La vida de Cordón recorre casi por completo el siglo XX, y su obra hay que entenderla como el fruto, prematuro (no por su falta de madurez, sino por la de la sociedad que lo acoge) pero inevitable del mismo. Una obra de una capacidad crítica, un rigor y una coherencia extremas, cualidades que, junto con la tenacidad y la consecuencia con su propio pensamiento, formaron parte de su carácter, y que hicieron de él un hombre libre, incluso en las circunstancias más adversas. Si su tenacidad fue, probablemente, fruto de un duro entrenamiento juvenil, el rigor y la fidelidad al propio pensamiento fueron consecuencia del trabajo en soledad. A Cordón, como, probablemente, le ocurrió a Darwin durante su viaje en el Beagle, el trabajo solitario le obligó, carente de la crítica ajena, a enfrentarse con la propia, mucho más dura, y, con ello, a cultivar tres virtudes esenciales en el científico : coherencia, rigor y capacidad crítica.

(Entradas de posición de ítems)
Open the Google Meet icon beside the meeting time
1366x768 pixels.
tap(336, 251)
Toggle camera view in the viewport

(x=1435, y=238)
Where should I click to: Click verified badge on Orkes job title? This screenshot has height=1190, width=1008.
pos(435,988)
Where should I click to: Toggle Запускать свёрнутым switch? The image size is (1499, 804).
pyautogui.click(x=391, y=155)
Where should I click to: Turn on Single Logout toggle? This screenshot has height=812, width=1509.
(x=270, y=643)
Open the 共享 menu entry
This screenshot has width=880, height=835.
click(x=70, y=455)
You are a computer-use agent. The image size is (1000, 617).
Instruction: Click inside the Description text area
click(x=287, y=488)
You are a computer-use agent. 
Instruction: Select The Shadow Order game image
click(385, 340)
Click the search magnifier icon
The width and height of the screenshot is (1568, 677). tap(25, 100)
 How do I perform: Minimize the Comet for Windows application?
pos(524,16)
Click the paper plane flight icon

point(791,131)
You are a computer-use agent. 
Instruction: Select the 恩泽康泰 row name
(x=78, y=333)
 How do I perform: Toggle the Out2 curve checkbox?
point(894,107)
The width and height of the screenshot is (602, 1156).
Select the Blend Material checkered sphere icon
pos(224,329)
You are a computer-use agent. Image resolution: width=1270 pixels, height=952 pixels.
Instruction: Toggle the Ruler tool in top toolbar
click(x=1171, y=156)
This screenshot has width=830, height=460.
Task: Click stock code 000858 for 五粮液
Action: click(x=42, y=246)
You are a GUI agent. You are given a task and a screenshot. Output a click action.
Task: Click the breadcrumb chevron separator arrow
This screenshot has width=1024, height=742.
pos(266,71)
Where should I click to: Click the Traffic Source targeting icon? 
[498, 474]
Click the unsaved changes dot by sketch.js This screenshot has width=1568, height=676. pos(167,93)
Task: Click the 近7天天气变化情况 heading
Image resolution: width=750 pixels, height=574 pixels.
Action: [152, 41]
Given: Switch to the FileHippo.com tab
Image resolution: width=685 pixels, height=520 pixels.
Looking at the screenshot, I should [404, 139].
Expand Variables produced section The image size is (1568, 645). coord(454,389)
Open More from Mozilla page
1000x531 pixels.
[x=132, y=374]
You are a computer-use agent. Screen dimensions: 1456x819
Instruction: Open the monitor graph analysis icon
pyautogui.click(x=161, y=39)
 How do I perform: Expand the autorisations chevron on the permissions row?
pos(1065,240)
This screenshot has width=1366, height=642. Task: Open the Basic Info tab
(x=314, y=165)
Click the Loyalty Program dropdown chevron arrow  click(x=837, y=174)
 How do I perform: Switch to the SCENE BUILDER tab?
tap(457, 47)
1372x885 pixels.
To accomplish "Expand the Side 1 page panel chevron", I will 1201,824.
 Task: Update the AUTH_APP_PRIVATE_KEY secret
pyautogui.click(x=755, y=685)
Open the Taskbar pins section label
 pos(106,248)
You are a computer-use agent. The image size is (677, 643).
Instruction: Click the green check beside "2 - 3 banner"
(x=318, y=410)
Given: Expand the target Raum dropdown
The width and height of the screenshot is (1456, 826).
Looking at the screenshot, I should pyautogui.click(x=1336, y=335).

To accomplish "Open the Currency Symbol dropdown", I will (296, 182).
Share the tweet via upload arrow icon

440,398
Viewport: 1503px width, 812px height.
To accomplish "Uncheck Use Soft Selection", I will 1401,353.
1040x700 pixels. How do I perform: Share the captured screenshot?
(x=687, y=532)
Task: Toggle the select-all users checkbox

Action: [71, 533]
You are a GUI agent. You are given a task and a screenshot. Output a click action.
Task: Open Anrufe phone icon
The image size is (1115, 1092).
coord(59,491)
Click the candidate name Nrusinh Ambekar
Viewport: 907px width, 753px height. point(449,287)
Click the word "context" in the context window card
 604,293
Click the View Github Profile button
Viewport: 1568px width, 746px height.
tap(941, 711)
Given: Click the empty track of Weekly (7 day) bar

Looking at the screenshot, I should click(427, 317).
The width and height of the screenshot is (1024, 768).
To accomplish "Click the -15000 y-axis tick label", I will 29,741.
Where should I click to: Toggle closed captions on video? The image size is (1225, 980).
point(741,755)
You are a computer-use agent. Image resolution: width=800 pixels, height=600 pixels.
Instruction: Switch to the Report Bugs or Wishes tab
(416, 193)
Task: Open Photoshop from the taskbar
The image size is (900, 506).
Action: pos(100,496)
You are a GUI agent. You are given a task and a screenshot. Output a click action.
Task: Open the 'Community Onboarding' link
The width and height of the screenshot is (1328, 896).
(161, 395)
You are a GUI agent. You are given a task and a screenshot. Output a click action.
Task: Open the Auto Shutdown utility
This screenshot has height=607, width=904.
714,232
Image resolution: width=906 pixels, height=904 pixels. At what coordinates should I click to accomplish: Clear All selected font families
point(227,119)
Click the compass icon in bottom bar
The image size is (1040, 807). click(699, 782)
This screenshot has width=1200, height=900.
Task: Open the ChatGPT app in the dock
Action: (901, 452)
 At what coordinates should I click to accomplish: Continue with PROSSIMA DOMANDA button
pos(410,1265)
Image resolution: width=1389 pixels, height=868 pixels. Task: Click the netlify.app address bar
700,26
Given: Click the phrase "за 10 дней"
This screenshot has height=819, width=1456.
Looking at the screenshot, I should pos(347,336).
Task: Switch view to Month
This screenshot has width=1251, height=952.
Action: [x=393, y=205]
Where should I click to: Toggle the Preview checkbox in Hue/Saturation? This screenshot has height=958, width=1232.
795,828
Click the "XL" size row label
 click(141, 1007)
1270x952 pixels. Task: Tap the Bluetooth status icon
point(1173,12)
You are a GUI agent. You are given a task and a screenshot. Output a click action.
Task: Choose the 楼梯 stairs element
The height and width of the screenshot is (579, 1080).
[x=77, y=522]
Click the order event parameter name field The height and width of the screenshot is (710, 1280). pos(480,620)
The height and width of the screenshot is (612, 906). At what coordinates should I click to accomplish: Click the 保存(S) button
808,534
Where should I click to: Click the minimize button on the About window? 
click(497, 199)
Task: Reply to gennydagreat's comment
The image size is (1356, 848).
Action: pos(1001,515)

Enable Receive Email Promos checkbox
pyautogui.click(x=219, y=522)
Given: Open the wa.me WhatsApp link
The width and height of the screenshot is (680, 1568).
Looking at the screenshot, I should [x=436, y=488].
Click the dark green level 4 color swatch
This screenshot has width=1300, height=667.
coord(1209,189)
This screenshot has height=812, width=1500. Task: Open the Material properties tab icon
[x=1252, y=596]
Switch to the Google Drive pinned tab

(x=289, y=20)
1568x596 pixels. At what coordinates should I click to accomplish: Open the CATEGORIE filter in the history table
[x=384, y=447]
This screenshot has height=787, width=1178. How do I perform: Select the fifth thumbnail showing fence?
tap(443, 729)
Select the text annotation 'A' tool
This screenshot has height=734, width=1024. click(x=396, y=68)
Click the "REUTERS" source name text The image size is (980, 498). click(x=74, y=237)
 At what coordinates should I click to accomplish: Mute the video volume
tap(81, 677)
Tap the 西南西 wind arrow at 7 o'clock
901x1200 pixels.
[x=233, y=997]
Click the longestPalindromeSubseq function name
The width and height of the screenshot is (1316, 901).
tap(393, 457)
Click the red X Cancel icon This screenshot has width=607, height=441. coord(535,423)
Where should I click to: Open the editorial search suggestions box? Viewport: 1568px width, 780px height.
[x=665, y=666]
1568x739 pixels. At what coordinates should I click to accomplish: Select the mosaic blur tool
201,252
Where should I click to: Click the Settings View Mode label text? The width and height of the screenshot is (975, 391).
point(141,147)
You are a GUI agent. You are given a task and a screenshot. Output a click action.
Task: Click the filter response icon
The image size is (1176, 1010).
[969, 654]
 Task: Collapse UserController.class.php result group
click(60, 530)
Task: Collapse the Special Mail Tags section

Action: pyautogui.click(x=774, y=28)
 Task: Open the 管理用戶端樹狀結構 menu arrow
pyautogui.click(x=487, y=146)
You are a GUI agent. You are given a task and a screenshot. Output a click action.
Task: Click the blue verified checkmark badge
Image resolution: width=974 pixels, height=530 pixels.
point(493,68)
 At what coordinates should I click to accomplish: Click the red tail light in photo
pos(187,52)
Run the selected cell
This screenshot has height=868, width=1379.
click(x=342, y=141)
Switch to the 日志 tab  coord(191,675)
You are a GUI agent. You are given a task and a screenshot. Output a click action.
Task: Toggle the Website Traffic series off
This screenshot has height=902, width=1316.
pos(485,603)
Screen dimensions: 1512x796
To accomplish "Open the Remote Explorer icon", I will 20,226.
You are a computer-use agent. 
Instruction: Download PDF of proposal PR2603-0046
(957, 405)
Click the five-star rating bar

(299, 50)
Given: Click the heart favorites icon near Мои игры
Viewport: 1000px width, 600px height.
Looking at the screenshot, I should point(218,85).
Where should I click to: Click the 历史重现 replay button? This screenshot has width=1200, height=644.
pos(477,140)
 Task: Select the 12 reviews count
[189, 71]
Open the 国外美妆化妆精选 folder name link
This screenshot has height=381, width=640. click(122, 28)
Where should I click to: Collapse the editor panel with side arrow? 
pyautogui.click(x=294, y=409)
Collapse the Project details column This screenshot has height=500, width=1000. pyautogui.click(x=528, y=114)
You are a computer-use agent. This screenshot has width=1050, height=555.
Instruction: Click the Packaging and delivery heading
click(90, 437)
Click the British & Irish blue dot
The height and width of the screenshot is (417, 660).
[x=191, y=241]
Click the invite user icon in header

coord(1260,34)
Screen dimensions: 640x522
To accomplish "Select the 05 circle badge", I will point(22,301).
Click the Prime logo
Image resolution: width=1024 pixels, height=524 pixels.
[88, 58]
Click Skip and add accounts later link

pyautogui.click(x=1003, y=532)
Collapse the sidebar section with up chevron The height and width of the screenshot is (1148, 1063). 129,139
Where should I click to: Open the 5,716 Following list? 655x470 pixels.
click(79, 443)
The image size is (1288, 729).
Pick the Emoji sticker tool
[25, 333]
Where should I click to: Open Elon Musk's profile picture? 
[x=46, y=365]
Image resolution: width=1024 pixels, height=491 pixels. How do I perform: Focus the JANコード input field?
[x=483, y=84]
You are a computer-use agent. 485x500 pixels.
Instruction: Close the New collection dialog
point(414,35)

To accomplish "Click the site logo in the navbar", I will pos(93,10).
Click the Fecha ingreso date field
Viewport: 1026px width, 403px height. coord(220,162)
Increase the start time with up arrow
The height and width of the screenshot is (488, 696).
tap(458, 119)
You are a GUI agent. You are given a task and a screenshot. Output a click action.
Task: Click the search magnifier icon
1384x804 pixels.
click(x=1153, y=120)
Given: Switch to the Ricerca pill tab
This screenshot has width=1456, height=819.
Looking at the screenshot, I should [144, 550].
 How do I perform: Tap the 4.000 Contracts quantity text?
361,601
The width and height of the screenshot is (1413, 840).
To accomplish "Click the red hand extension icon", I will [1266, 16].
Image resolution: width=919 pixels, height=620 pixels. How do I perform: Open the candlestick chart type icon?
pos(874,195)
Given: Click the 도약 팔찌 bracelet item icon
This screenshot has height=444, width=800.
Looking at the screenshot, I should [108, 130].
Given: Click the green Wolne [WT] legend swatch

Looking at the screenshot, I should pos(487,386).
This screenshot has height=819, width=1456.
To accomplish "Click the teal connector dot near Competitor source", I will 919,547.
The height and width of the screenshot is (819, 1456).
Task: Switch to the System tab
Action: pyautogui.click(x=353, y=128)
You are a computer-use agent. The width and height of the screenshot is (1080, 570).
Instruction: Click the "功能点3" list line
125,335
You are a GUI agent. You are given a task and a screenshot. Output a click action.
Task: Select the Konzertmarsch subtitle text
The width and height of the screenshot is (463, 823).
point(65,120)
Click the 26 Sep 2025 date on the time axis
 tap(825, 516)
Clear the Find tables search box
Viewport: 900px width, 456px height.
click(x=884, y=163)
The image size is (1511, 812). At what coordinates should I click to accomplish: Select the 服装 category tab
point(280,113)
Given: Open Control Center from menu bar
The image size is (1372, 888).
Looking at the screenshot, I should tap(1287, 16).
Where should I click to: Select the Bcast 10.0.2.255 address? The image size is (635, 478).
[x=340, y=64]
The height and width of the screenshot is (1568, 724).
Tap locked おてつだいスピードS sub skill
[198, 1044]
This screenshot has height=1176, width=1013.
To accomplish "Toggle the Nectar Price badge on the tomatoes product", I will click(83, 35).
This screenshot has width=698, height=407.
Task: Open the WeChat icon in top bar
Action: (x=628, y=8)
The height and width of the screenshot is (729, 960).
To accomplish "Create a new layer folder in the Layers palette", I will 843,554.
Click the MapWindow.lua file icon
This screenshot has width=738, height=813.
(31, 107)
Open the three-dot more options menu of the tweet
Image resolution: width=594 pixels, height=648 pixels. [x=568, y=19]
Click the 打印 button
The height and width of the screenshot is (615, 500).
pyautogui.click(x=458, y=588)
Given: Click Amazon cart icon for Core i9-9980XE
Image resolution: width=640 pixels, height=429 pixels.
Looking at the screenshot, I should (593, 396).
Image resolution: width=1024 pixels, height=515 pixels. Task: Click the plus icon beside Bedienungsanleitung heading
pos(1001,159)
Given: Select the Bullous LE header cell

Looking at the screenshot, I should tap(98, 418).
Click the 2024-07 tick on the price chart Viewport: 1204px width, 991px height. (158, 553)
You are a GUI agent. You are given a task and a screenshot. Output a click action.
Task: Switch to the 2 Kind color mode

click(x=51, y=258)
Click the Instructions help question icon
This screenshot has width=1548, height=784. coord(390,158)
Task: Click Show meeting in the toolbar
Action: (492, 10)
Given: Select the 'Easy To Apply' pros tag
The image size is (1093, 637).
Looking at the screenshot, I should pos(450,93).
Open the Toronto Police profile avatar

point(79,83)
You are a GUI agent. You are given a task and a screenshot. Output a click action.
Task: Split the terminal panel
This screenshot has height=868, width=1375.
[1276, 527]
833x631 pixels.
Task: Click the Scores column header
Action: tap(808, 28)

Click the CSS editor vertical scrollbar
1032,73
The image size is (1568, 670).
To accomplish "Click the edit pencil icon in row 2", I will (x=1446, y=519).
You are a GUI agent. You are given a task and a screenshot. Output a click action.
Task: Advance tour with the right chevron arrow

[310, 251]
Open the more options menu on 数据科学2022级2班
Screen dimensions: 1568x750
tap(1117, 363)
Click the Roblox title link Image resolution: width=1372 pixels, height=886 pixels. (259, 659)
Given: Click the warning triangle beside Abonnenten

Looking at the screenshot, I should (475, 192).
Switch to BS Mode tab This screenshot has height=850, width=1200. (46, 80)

* **DESCRIPCIÓN DEL PROBLEMA**:
Enumera las virtudes esenciales en el científico que, según el texto sobre Cordón, el trabajo solitario le obligó a cultivar. El listado no es necesario para resolver la tarea.

* **EJERCICIO RESUELTO**:
Coherencia, rigor y capacidad crítica.